Clem: "So! What we got here is a title game. First of its kind."

(pregnant pause)

Dirk: "Ayup"

(pregnant pause)

Clem: "Think somewhere along the lines we shoulda set up some of that there fancy shmancy recording quipment."

(pregnant pause)

Dirk: (turns with a wide-eyed stare) "Ayup"
 
I was going to watch it, but you just spoiled the ending. :mad:

That is pretty cool though.
 
The first few games wasn't called the SB. It was the AFL NFL championship game . It wasn't until Lamar hunt saw his grand daughter bouncing a SUPER ball. That he came up with the name Super bowl.
 
Lombardi: "They're killing me, Whitey. THey're killing me.
https://www.youtube.com/watch?v=2PYJ_7Wngck

That was Lou Saban, Bills HC. And I believe, Nick's uncle.
I love that quote also, I used to say it at work to mess with guys all the time, especially if they were black. We had a cool department.

I would love to watch this game, just not sure I will get the chance and the DVR is pretty full.
 
Lenny Dawson during SB I, paving the way for the kale-enemas and vegan torture trials of health-conscious athletes to follow:

len-dawson-cig-super-bowl-01192014.jpg


(a beer would have made this perfection)
 
LOL that's great. I remember the Football Life on Stabler talking about he'd sit at his locker smoking or something like that.
 
Did anyone else here watch this? NFLN did a terrible job, IMO.
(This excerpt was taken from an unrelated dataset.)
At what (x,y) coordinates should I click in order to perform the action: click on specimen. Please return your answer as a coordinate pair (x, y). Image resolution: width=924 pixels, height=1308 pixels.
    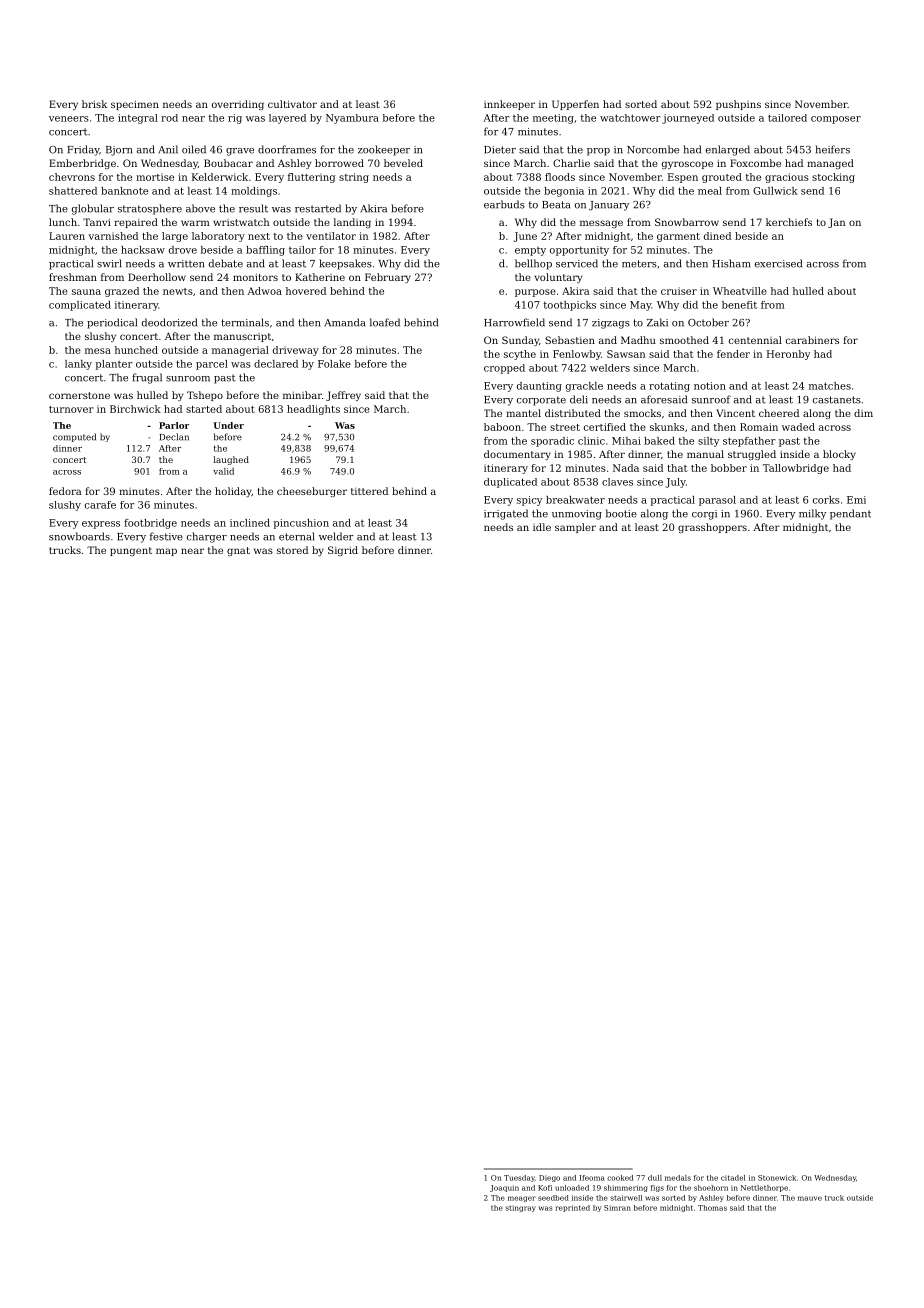
    Looking at the image, I should click on (135, 105).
Len Dawson was the only commentator worth listening to--the rest of the commentary was just awful.
 
I heard the same sentiment on PFT by almost 100% of the posters there who watched it. It was UNIVERSALLY PANNED as a presentation. Too much new school blabbering not enough old school footage. I won't be DVRing it.
 
It is direct evidence of how contrived and packaged the new NFL is. It can't even broadcast a classic game without mucking it up.
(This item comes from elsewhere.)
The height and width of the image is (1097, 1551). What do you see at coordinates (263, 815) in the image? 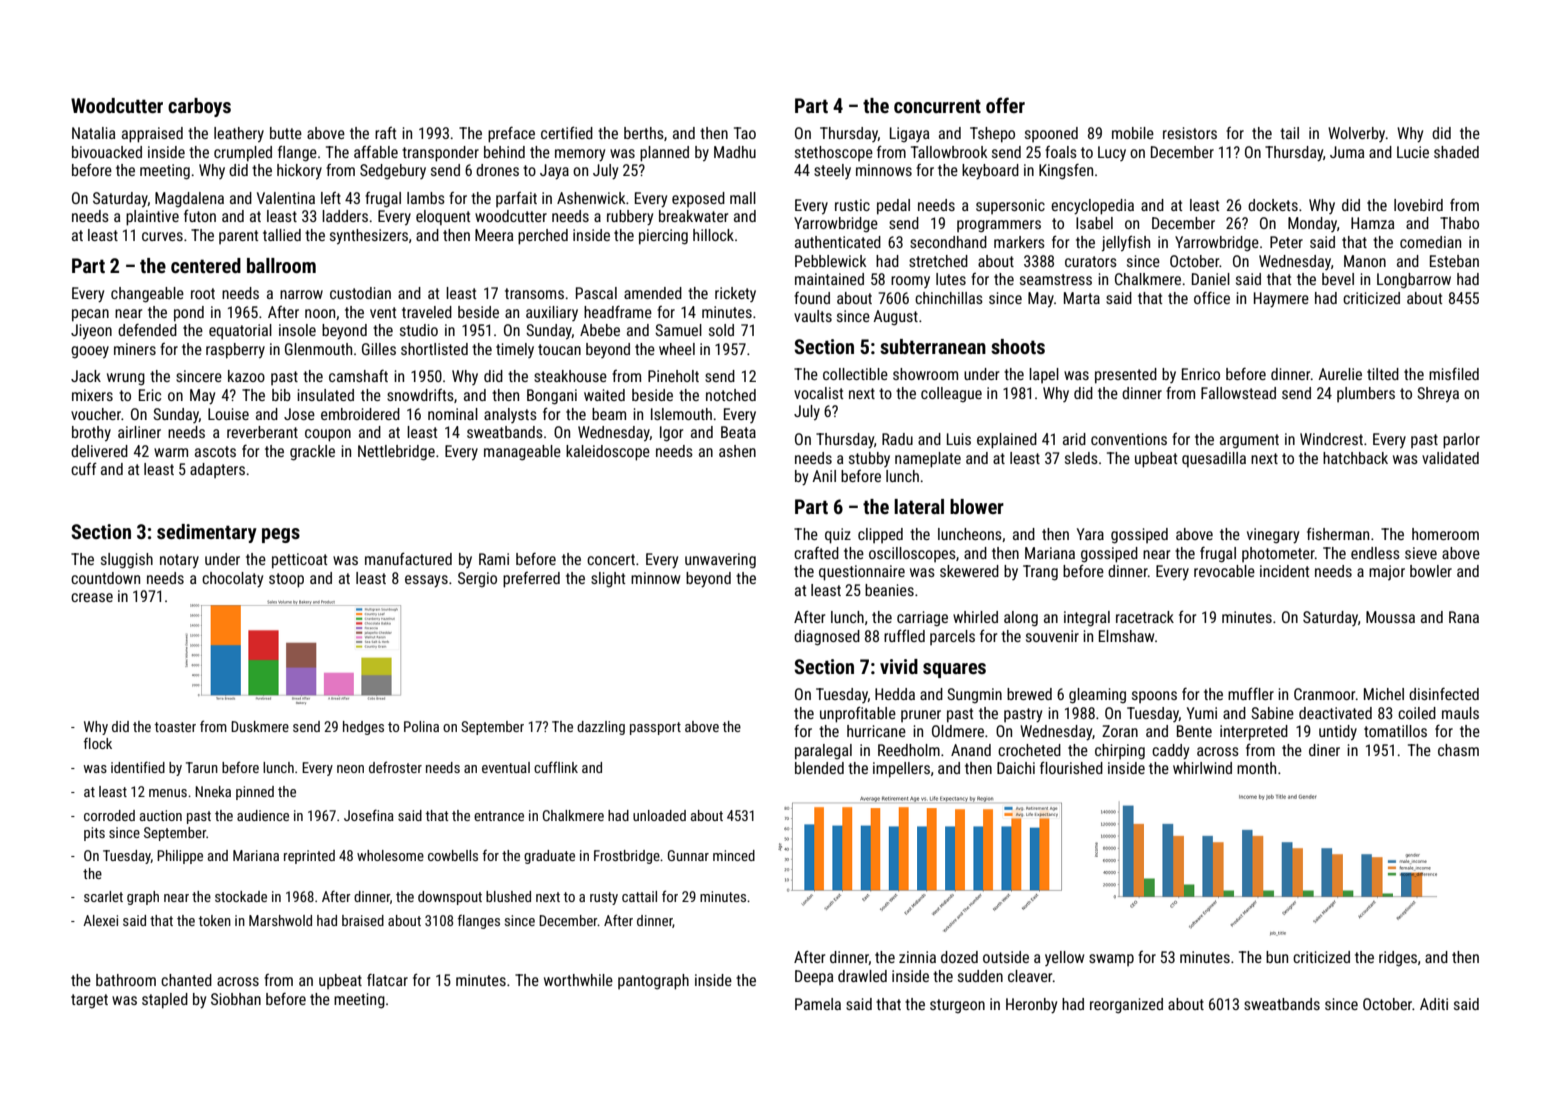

The Sabols must be spinning.
 
I remember watching the original game - I had the NFLN show on kind of in the background - didn't realize we hadn't seen these recordings before. They seem to keep repeating themselves about how the Chiefs linemen were bigger.

Did they show Al Hirt perform at half-time? Lombardi in the locker room after the game saying bluntly that the Chiefs were not as good as the best NFL teams? That made quite an impression on me, that he would actually say that.